--- Begin Supplied text ---

Turkish navy says Oruc Reis research vessel that was scheduled to end its work on Thursday will now remain at sea until October 27.

Turkey says it is extending a gas exploration mission in the disputed Eastern Mediterranean in a move likely to further escalate tensions in the region, defying warnings from Greece and the European Union.

The Oruc Reis research vessel was scheduled to end its work on Thursday, but will now remain at sea until October 27, the Turkish navy said in a NAVTEX maritime announcement.

Two other vessels, the Ataman and Cengiz Han, along with Oruc Reis, will also work in an area southeast of the Greek island of Rhodes, according to the announcement.

NATO members Turkey and Greece are at odds over conflicting claims to hydrocarbon resources in the Eastern Mediterranean and overlapping views on the extent of their continental shelves.

Tensions flared in August when Ankara sent Oruc Reis to waters also claimed by Greece and Cyprus.

--- End Supplied text ---

Work to complete:
**A.** For each statement below, answer yes or no according to the passage on the Oruc Reis mission, and quote the words of the passage that decide it. (i) The Oruc Reis was originally due to finish its work on Thursday. (ii) The three vessels will work in an area northwest of the Greek island of Rhodes. (iii) The waters to which Ankara sent Oruc Reis in August are claimed by Greece alone.
**B.** Reproduce word for word the part of the passage on the Oruc Reis mission from "Turkish navy says" to "NAVTEX maritime announcement.".

--- Begin Given records ---

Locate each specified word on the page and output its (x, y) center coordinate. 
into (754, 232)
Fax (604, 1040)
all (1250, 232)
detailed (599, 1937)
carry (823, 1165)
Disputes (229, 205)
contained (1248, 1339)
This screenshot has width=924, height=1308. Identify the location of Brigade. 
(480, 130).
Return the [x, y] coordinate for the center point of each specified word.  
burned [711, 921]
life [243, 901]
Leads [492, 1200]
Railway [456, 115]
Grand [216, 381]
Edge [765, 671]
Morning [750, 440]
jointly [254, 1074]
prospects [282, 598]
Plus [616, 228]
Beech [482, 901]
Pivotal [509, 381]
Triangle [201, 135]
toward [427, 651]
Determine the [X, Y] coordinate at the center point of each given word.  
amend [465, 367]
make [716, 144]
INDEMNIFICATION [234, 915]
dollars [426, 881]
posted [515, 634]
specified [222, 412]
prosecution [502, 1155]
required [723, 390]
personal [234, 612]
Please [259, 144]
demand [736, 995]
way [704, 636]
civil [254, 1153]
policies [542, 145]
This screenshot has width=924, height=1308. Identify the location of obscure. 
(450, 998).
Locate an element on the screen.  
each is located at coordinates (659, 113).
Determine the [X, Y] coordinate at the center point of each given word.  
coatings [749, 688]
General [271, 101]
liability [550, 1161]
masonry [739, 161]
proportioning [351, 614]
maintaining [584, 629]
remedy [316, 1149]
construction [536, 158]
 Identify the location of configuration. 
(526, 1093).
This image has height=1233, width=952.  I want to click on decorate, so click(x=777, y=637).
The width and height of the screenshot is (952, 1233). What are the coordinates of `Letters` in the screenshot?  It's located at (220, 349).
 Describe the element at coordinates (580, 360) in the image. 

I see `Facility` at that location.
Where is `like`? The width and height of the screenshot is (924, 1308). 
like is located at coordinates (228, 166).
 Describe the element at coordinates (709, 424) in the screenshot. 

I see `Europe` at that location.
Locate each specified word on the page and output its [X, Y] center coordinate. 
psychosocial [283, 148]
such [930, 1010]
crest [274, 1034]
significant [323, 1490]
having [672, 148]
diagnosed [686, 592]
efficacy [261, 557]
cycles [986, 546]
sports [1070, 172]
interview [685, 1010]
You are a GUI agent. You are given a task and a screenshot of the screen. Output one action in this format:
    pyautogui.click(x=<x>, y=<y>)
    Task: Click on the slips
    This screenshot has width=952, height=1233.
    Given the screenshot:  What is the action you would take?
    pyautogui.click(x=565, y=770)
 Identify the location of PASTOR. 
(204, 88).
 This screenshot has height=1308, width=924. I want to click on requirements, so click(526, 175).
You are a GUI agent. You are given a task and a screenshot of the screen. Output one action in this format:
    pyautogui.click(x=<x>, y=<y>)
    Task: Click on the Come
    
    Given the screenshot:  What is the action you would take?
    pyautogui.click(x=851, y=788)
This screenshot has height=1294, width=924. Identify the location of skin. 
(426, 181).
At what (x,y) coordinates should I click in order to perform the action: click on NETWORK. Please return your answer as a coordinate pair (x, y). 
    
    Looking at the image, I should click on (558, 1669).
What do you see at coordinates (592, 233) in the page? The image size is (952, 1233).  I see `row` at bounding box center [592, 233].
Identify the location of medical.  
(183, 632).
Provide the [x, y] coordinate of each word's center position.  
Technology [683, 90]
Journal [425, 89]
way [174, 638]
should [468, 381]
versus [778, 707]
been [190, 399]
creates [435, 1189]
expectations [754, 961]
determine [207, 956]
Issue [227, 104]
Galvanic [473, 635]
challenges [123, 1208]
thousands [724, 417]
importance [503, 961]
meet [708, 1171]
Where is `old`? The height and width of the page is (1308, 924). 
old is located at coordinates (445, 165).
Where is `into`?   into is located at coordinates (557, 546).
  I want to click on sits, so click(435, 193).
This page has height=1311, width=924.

--- End Given records ---

Outputs by task:
**A.**
(i) Yes: "The Oruc Reis research vessel was scheduled to end its work on Thursday"
(ii) No: "will also work in an area southeast of the Greek island of Rhodes"
(iii) No: "waters also claimed by Greece and Cyprus"

**B.**
Turkish navy says Oruc Reis research vessel that was scheduled to end its work on Thursday will now remain at sea until October 27.

Turkey says it is extending a gas exploration mission in the disputed Eastern Mediterranean in a move likely to further escalate tensions in the region, defying warnings from Greece and the European Union.

The Oruc Reis research vessel was scheduled to end its work on Thursday, but will now remain at sea until October 27, the Turkish navy said in a NAVTEX maritime announcement.